Lights, Camera, Action

Welcome to the POST office

Okay, we've explored the power of serverside scripts. And we know how to configure URLs, whether by Content Management or ElementAjax, but so far, we've only explored how the server responds to the HTTP GET verb, and that's a lot of fun, but you're probably going to want a little bit more. So let's look at how to make a form.  Let's make a form to let frontend users create Expression Articles.

Remember those XprPostHandler adapters we said we'd get back to? Let's look at an example:

{  
    "type"          : "XprPostHandler",
    "contextName"   : "CreateArticleForm",
    "configuration" : {
        "postHandler" : "ArticleCreatorBundle/CreateArticleHandler"
    }
}  

What's that in the postHandler variable? We've seen this before. It's a bundlePath. This is a reference to a bundleable object we haven't touched on yet, called a PostHandler. We'll get to the View Template in a a second, but first let's take a peek at a Post Handler:

{
    "fields" : [
        {
               "name"       : "Title",
               "required"   : false,
               "type"       : "text"
        },
        {
                "name"      : "Body",
                "required"  : false,
                "type"      : "text"
        }
    ],
    "script" : [ "ArticleCreatorBundle/CreateArticleScript" ]
}

So this little bit of glue - your Datasource and Posthandler definition - work in tandem to provide replacement variables for your View Template:  

{{#with CreateArticleForm}}
    <form method="POST">
        {{#each fields}}
        <input type="{{type}}" name="{{name}}"/>
        {{/each}}
        {{{postbackInput}}}
    </form>
    {{#if result}}
        Last POST result:
        <pre>
        {{{XprJson result.createdArticle}}}
        </pre>  
    {{/if}}
{{/with}}

Hang on, what's with those triple curly braces? In handlebars templating, {{{ }}} allows you to emit HTML that is not escaped. We're using it for two purposes here:

  1. postBackinput
  2. XprJson

What the heck is a postbackInput? It's simply a generated <input> tag which contains a value that signs this particular instance of the form on the page so it knows how to route the response to the POST request. It's just provided as a convenience, you can supply the same value generated as a form post variable yourself if you're not interacting with your element via an HTML form.   

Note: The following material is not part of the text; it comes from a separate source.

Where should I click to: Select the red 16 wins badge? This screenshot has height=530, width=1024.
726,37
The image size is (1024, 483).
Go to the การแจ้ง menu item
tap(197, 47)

If a page is rendered and it contains a PostHandler datasource, it'll respond to POSTs, simply by virtue of it being included on the page.

And as for XprJson? It's an example of a Template Helper. Expression ships with a rich library of helpers, covered in the rest of the reference material. In this particular case, we're just using it to print the JSON returned from the script we bound in the postHandler object.   

Speaking of, we should take a look at that:  

/**
    ArticleCreatorBundle/CreateArticleScript
**/

var api = new XprApi();  

function process(formData) {
    try {
        var createdArticle = api.call({
            method: "POST",
            uri: "/articles/",
            data: {
                "Title" : formData.title,
                "Html"  : formData.body
            },
        });
        return {
            "createdArticle" : createdArticle 
        };
    } catch (error) {
        return {
            "message" : "There was an error creating the article"
            };
    }
} 

What's going on here?

First, we're creating an instance of XprApi - the Serverside Scripting land interface to the Expression REST API. This is the interface by which you can interact programmatically with all of Expression's core objects. We're simply proxying the the data entered by the user on the form into an API call. The return value from process will be stuffed into the XprPostHandler datasource's {{response}} variable. Neat, hey? 

To put that in perspective, our entire backend management platform, you know, that thing with the Bundle editor and Content Management modules in it? It was built with the same API. This isn't just an afterthought, this is the same engine we used to build the application. We're a bit meta like that.  

Second, we're returning the newly created article. In the ViewTemplate, this will become the variable CreateArticleForm.result.createdArticle

It's worth observing that we're wrapping the whole shebang in a try...catch. Most Expression APIs return specially formatted, javascript compatible exceptions. We'd like to live in a world where technology never fails, but sometimes it does. So be safe, and handle those error states!  

You might be wondering how we know what fields to marshall our data into. Data objects, (articles, users, people, etc.) are all documented at {www.mydomain.com}/api/docs/.